Positive psychological states in the arc from mindfulness to self-transcendence: extensions of the Mindfulness-to-Meaning Theory and applications to addiction and chronic pain treatment
ABSTRACT:
The Mindfulness-to-Meaning Theory (MMT) is a temporally dynamic process model of mindful positive emotion regulation that elucidates downstream cognitive-affective mechanisms by which mindfulness promotes health and resilience. Here we review and extend the MMT to explicate how mindfulness fosters self-transcendence by evoking upward spirals of decentering, attentional broadening, reappraisal, and savoring.

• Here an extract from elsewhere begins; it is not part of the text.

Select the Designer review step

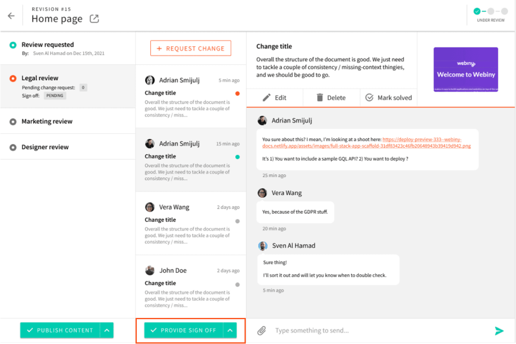point(45,147)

Savoring is highlighted as a key, potential means of inducing absorptive experiences of oneness between subject and object, amplifying the salience of the object while imbuing the sensory-perceptual field with affective meaning. Finally, this article provides new evidence that inducing self-transcendent positive emotions and nondual states of awareness through mindfulness-based interventions may restructure reward processing and thereby produce therapeutic effects on addictive behavior (e.g. opioid misuse) and chronic pain syndromes.
CITATION:
Garland, E.L. & Fredrickson, B.L. (2019). Positive psychological states in the arc from mindfulness to self-transcendence: Extensions of the Mindfulness-to-Meaning Theory and applications to addiction and chronic pain treatment. Current Opinion in Psychology, 28, pp. 184-191.